Wenn die Gemeinschaft nicht gegen die Geldwäsche vorgeht, könnte dies die Mitgliedstaaten veranlassen, zum Schutz ihres Finanzsystems Maßnahmen zu ergreifen, die mit der Vollendung des Binnenmarktes unvereinbar sind. Geldwäscher könnten versuchen, Vorteile aus der Freiheit des Kapitalverkehrs und der damit verbundenen finanziellen Dienstleistungen, die ein einheitlicher Finanzraum mit sich bringt, zu ziehen, um ihren kriminellen Tätigkeiten leichter nachgehen zu können, falls die Gemeinschaft nicht gewisse Koordinierungsmaßnahmen ergreift.
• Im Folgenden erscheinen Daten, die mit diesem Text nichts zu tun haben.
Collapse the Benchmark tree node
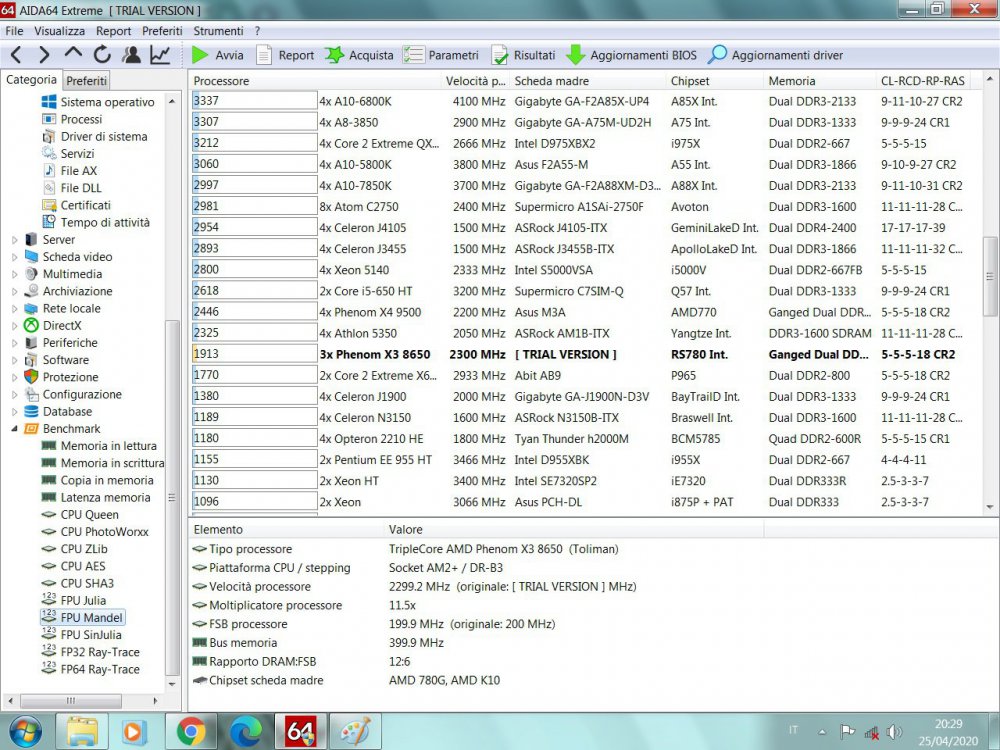 (14, 429)

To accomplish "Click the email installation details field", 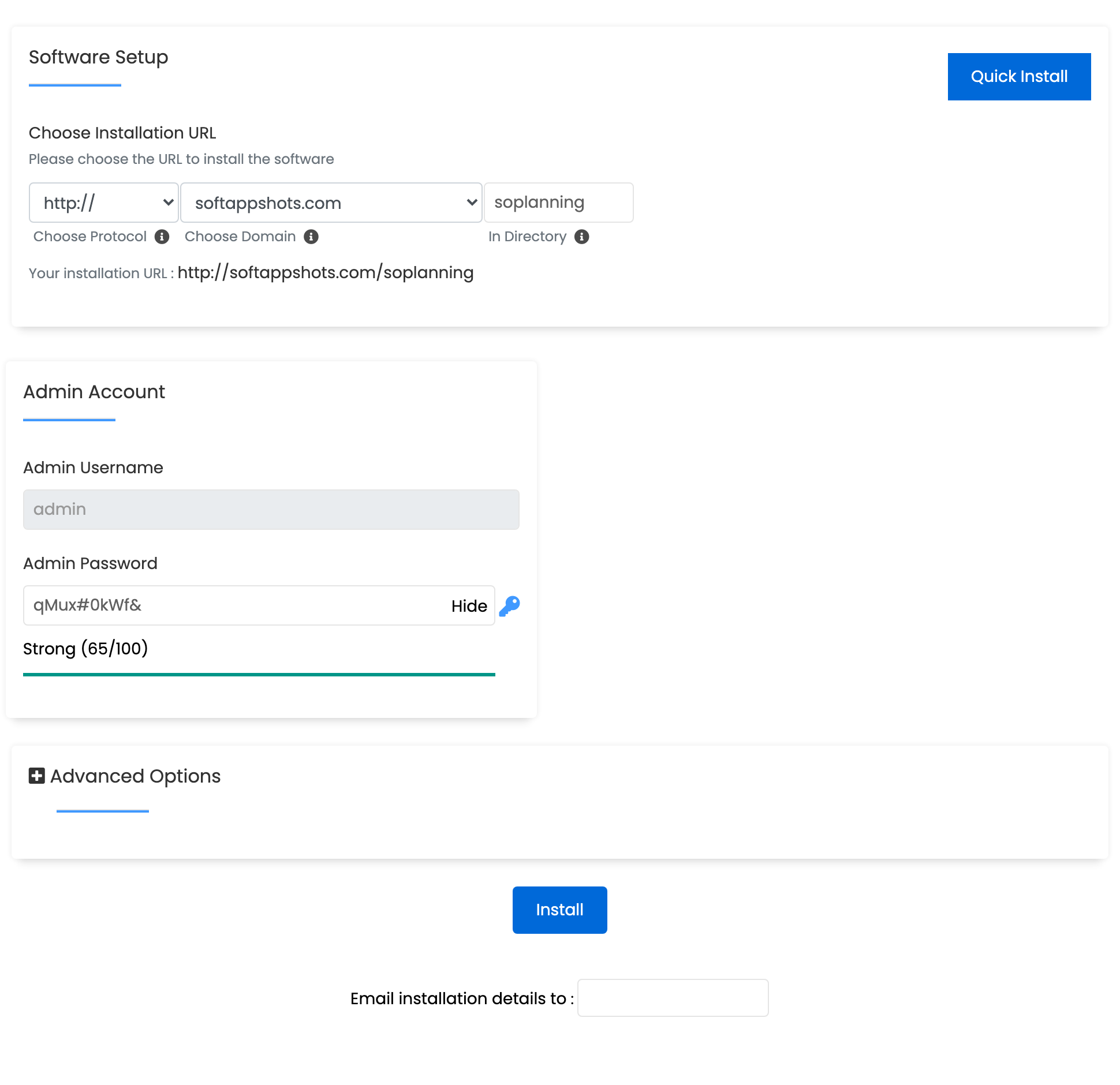I will [x=673, y=998].
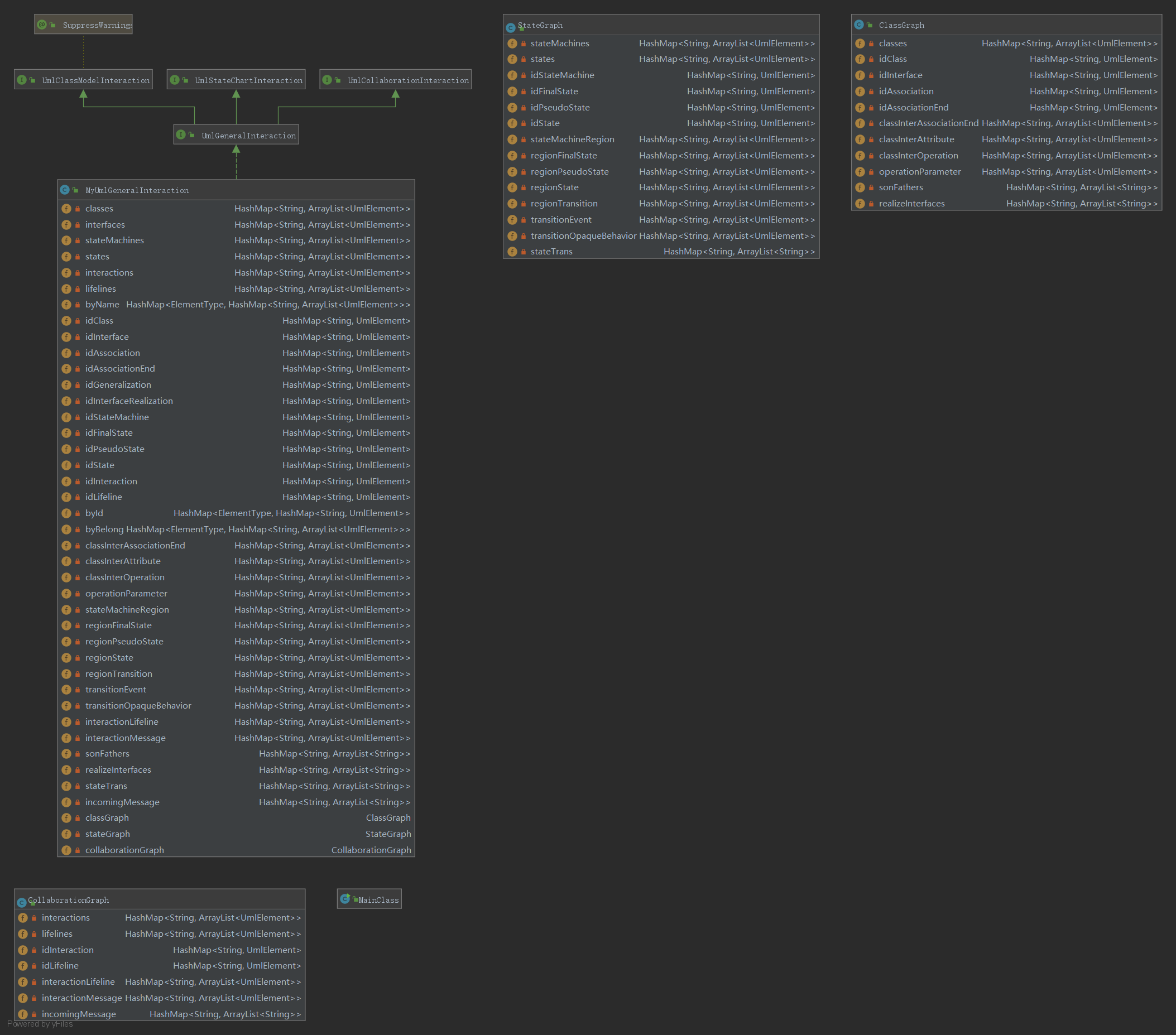Viewport: 1176px width, 1035px height.
Task: Select the CollaborationGraph node title
Action: 69,900
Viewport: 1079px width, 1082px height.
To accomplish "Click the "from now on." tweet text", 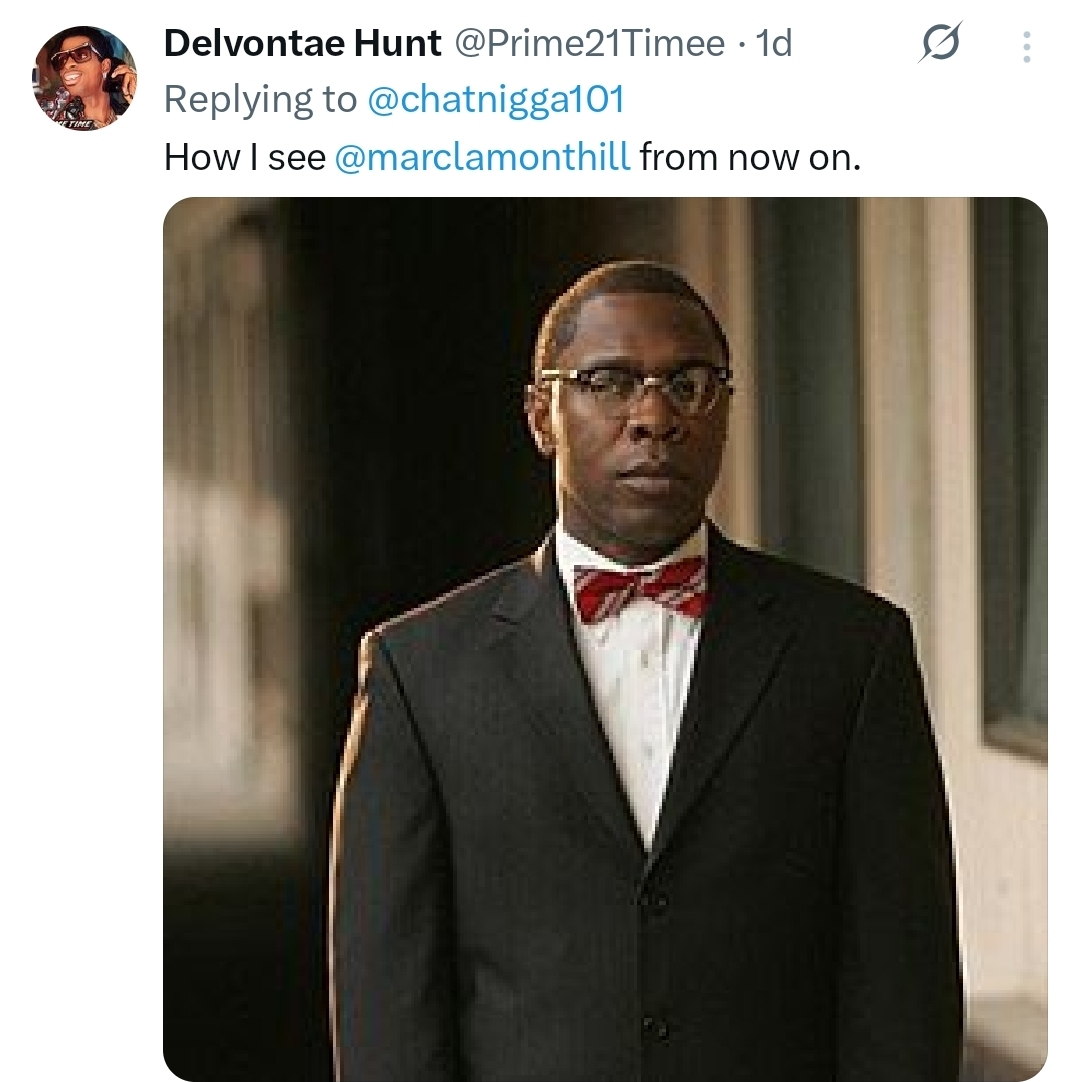I will [x=750, y=157].
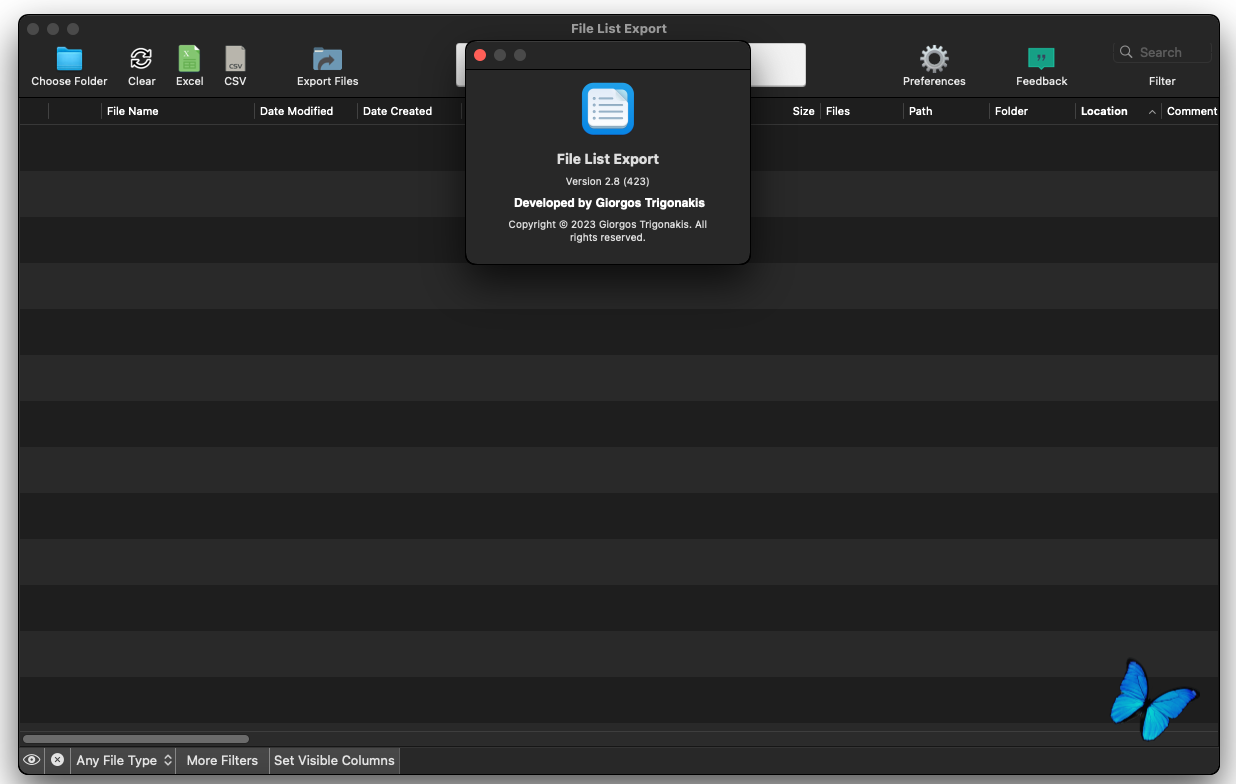1236x784 pixels.
Task: Click the Choose Folder icon
Action: pyautogui.click(x=69, y=59)
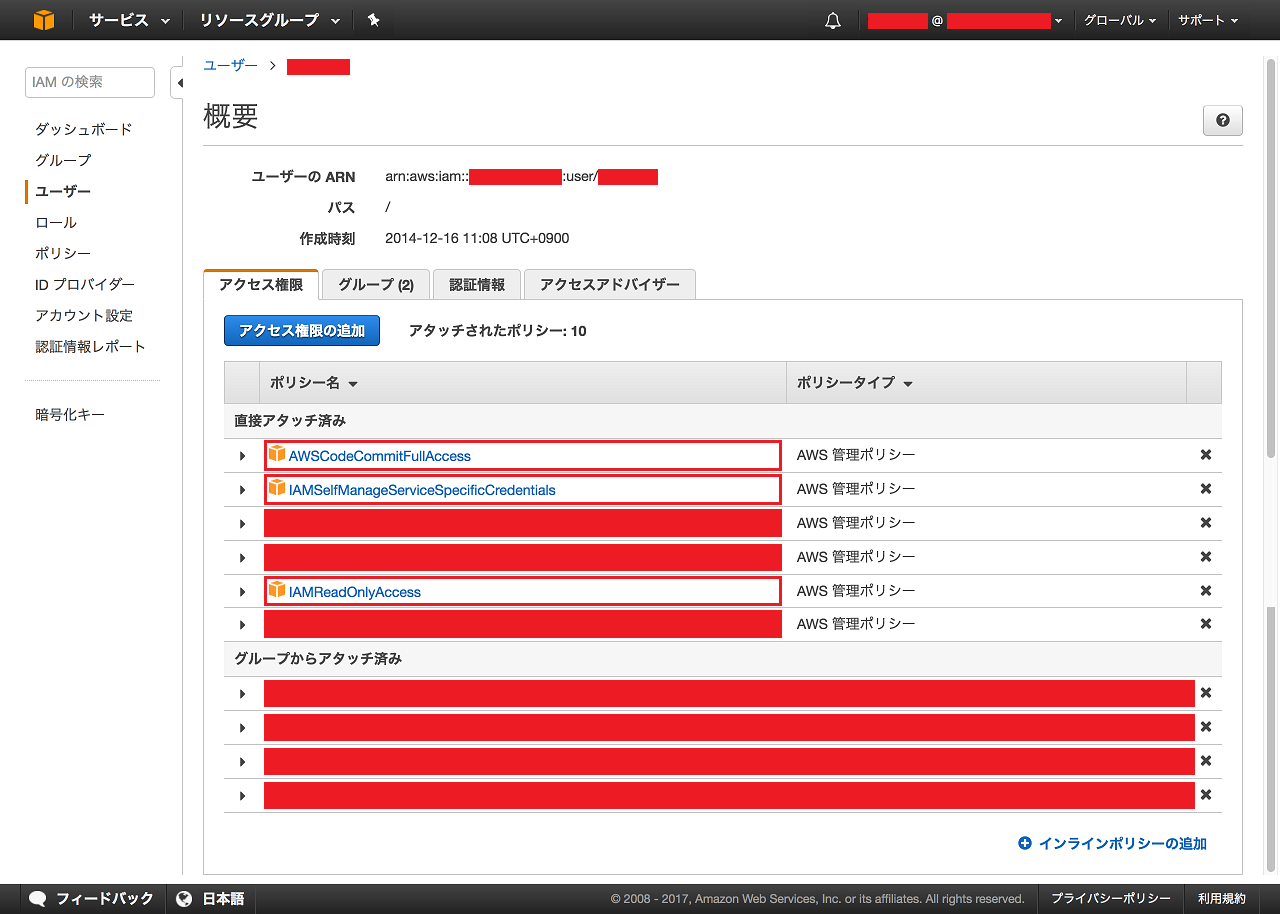Viewport: 1280px width, 914px height.
Task: Click the feedback speech bubble icon
Action: click(37, 898)
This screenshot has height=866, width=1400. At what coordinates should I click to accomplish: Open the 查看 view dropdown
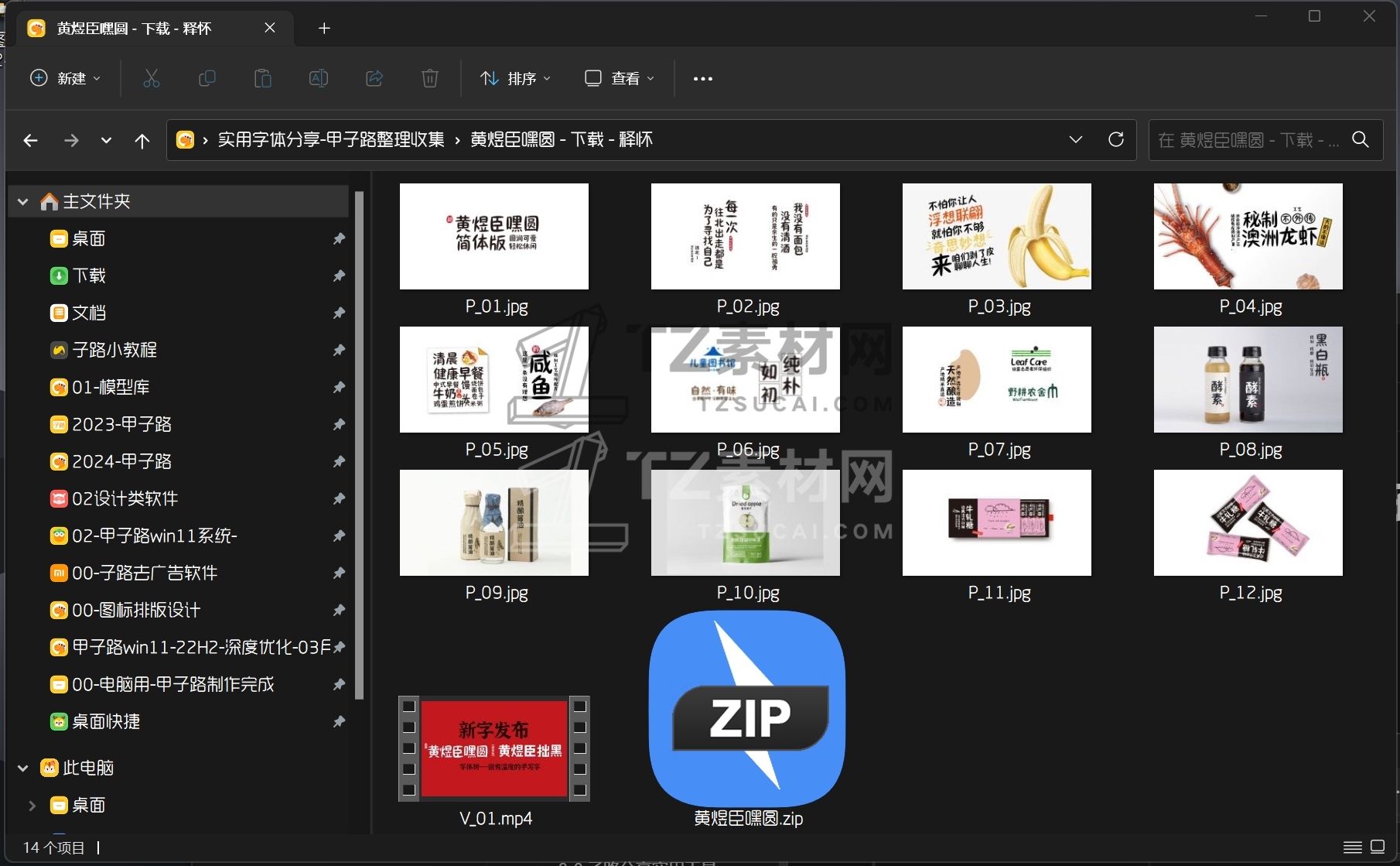click(x=620, y=78)
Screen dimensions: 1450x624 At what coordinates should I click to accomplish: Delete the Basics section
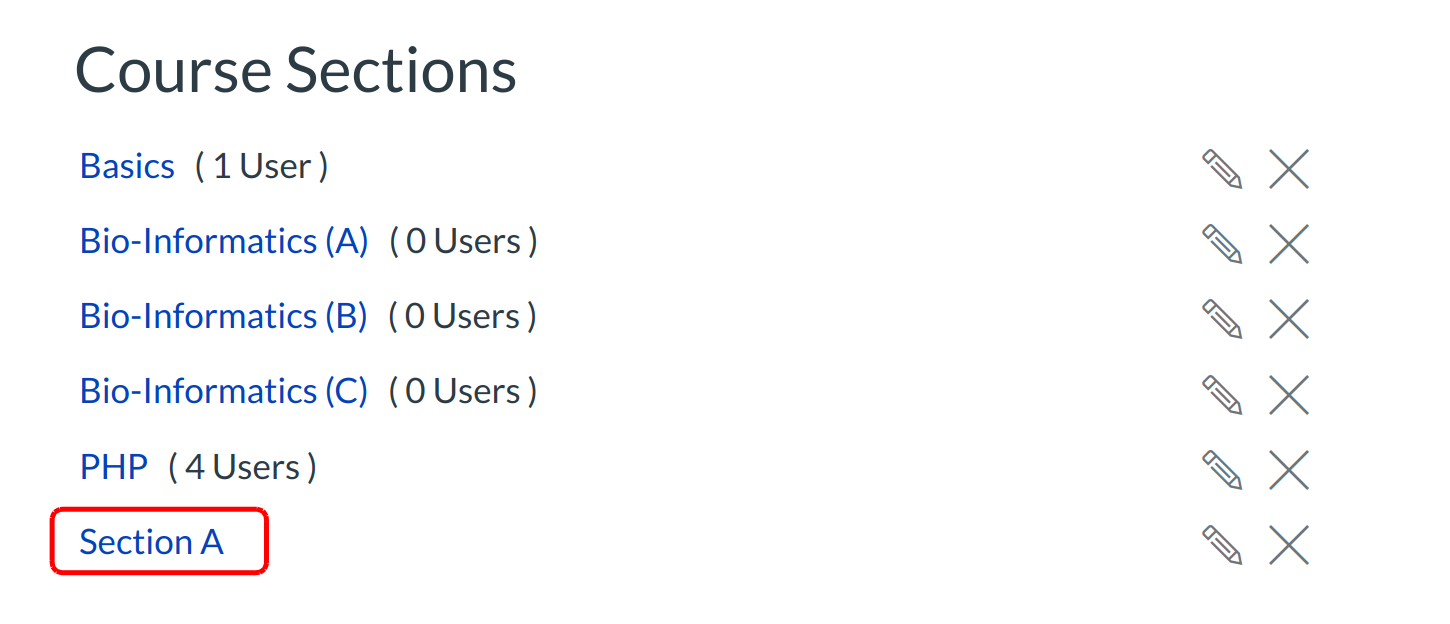click(x=1289, y=169)
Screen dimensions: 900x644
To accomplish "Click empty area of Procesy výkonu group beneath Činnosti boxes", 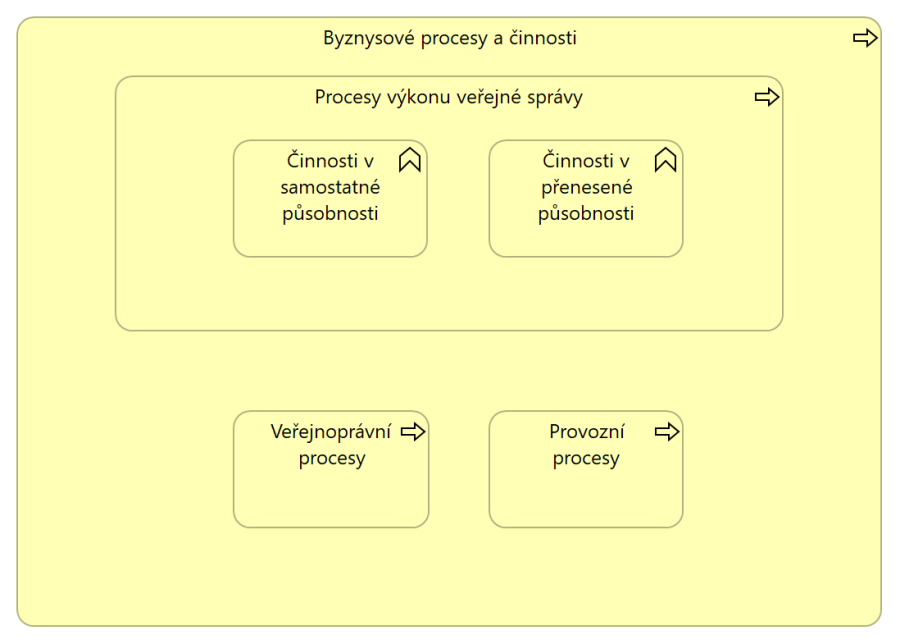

Das Waschen der Erlöse aus illegalen Tätigkeiten hat einen offenkundigen Einfluß auf die Zunahme des organisierten Verbrechens im allgemeinen und des Rauschgifthandels im besonderen. Die Öffentlichkeit wird sich zunehmend bewußt, daß die Bekämpfung der Geldwäsche eines der wirksamsten Mittel gegen diese Form der Kriminalität ist, die eine besondere Bedrohung für die Gesellschaften der Mitgliedstaaten darstellt.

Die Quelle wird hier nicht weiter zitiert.